The IRS could assert alternative U.S. federal income tax treatments of the consent fee may be applicable. For U.S. Noteholders selling their Notes pursuant to the Offer, the consent fee may be treated as additional consideration received in exchange for the Notes. For U.S. Noteholders that do not participate in the Offer, if the implementation of the Proposed Amendments were to result in a deemed exchange of the Notes, the consent fee may be treated as additional consideration received in such exchange.
It is recommended that U.S. Noteholders consult their tax advisors with respect to the tax treatment of the consent fee.
Taxation of Stated Interest on the Post-Amendment Notes. Stated interest on the Post-Amendment Notes will be included in income by a U.S. Noteholder in accordance with such U.S. Noteholder’s usual method of tax accounting. Interest income is taxed as ordinary income.

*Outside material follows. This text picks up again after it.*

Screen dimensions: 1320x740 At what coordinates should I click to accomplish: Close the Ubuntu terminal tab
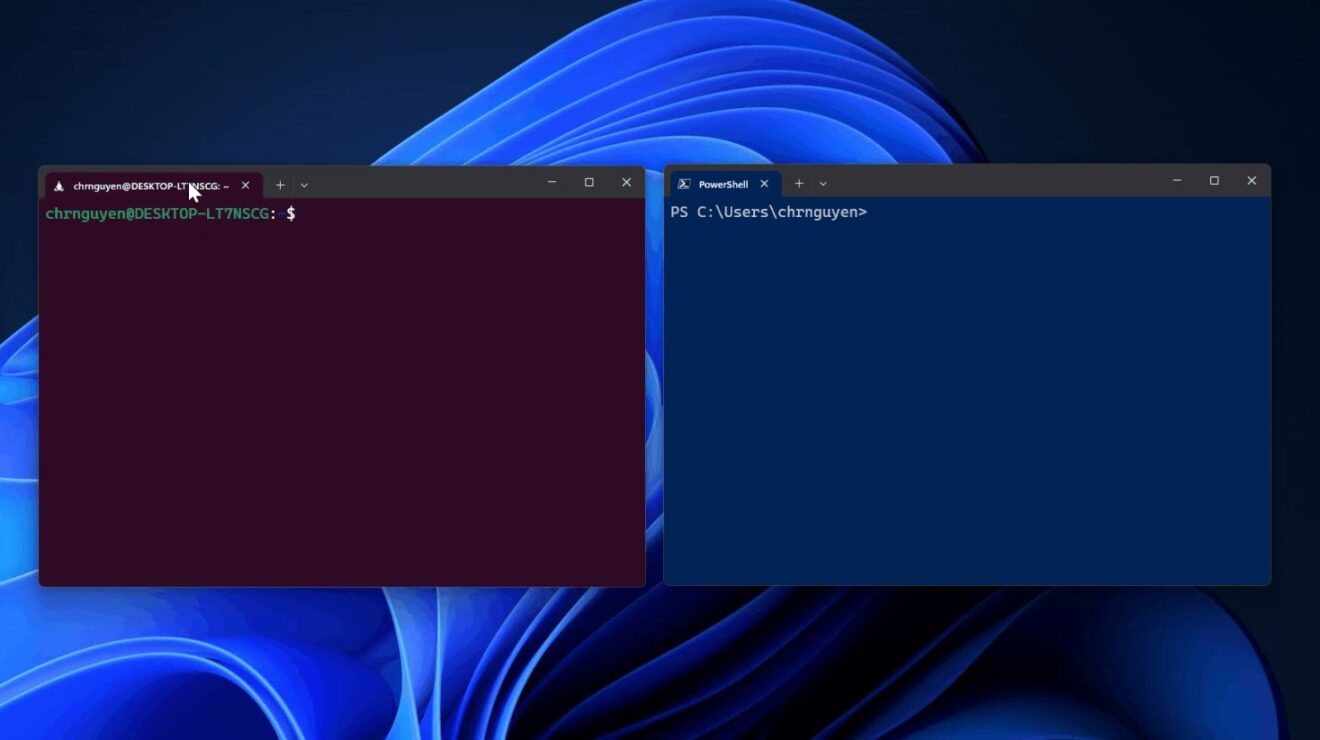245,185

Disposition of Post-Amendment Notes. An actual or deemed disposition of the Post-Amendment Notes, including on a redemption or repayment at maturity, will generally result in the same tax consequences as discussed above under the heading “Sale of Notes Pursuant to the Offer.”
U.S. Noteholders Subject to Canadian and United States Tax. Under the Indenture, CP Ships is generally required to gross up the amount of interest paid on the Notes so that the net amount received by a U.S. Noteholder is equal to the amount that would have been received had there been no Canadian withholding tax. This provision will also apply to the Post-Amendment Notes. The amount of any such gross up will be additional taxable ordinary income to a U.S. Noteholder for United States federal income tax purposes.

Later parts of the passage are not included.